大阪府の「財政再建プログラム」を巡る、橋下知事と府議会との攻防が続いている。2880にも上る事業を聖域なしに見直すという荒療治だけに、メディアも様々な視点で報じてきたが、府内に11ある夜間中学校の就学援助打ち切りを全国通しの7月1日付「記者の目」で大きく取り上げたのは「毎日」だった。人権擁護と行政の責務を真正面から論じた姿勢が光る。

夜間中学は、貧困や差別のため学齢期に教育を受けられなかった人たちが対象だ。生徒は中高齢者や外国人が多く、最近では不登校を経た若者も増えている。山田洋次監督の映画「学校」第1作で、生き生きと描かれた姿をご記憶の読者もおられよう。

その前身は1947年、大阪・生野区の「夕間学級」に遡るとされる。「自分も勉強したい」という声を受け、善意の教員が応急的に設けた。55年には全国84校、5200人まで増えた。

義務教育は国の責任

しかし学校教育法には規定がなく、旧文部省が「学齢超過者の就学は通信教育と成人講座で」との姿勢を続けたため、その後は教室の閉鎖が相次ぐ。66年には旧行政管理庁(現総務省)が「違法」だとして廃止を勧告。一方、東京の夜間中学卒業生・高野雅夫さんらによる増設運動はとくに大阪で広がりを見せ、府・市を動かして公立の天王寺夜間中学(69年開校)に結びつく。以来、関西を中心に増え、今では全国で計34校、さらに公立化を目指す自主運営の教室も各地で取り組まれている。

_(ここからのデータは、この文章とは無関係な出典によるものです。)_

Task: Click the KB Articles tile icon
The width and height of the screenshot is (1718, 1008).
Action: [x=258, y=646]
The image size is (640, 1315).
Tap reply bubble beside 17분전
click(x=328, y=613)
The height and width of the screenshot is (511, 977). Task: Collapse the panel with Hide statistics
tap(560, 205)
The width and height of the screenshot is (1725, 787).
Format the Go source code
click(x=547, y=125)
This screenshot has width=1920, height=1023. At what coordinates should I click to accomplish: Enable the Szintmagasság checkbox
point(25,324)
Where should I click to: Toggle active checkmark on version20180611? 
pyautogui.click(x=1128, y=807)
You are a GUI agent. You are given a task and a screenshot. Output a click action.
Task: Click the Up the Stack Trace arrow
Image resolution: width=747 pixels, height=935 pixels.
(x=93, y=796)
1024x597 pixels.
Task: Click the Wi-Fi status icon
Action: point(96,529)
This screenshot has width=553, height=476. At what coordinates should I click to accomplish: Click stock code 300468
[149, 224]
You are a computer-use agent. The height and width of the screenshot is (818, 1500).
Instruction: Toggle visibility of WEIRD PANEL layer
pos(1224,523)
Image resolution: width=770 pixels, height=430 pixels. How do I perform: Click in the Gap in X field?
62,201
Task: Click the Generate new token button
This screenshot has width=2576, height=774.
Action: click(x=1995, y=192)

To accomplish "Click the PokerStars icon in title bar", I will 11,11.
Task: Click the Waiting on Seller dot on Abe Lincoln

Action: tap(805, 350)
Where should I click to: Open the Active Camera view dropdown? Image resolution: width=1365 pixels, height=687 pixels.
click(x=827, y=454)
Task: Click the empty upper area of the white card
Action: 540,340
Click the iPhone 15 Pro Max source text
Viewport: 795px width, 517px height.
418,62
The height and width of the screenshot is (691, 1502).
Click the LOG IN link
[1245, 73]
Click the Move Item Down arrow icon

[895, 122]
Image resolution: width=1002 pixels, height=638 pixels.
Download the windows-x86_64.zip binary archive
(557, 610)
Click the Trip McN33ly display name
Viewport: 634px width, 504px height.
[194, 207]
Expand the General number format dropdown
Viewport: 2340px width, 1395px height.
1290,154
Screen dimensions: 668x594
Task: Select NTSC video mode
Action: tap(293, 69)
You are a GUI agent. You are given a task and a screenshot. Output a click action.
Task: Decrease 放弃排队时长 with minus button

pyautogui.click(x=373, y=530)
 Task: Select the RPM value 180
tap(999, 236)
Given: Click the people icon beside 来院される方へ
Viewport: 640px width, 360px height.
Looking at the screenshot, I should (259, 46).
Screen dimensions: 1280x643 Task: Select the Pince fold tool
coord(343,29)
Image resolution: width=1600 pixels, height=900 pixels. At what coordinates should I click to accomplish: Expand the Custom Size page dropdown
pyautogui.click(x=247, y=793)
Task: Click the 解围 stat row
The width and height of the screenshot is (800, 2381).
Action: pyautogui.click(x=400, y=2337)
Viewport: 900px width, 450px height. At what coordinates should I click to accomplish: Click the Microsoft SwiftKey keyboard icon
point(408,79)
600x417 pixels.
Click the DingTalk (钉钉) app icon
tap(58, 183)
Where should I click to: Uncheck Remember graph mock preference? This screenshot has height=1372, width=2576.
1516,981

「義務教育を奪われてきた人たちに、権利としての義務教育を保障する」。これが運動の柱であり、大阪では教育行政の側も先進的な役割を果たしてきた。私も以前見学した東生野夜間中学で、高齢の在日コリアン女性らが先生たち手作りの教材で熱心に学ぶ姿に接し、心が熱くなったことを思い出す。

就学援助は、府市が折半して低所得の生徒の通学交通費を補助するもので、71年に制度化された。府は来年度に制度を廃止、今年度分の府負担分1723万円も1割カットする方針だ。

「記者の目」は、守口市立第三中学校夜間学級の生徒代表の「これがなくなれば通学できない生徒が大勢出る」との訴えを引き、「義務教育は国の責任。安易なカットではなく、国に就学援助を求めることもできたはず」と知事に再考を求めた。道路や河川など、国直轄事業への府負担金410億円を不問にした姿勢をも批判した。

新聞が言論機関としての責任を果たした1例だった。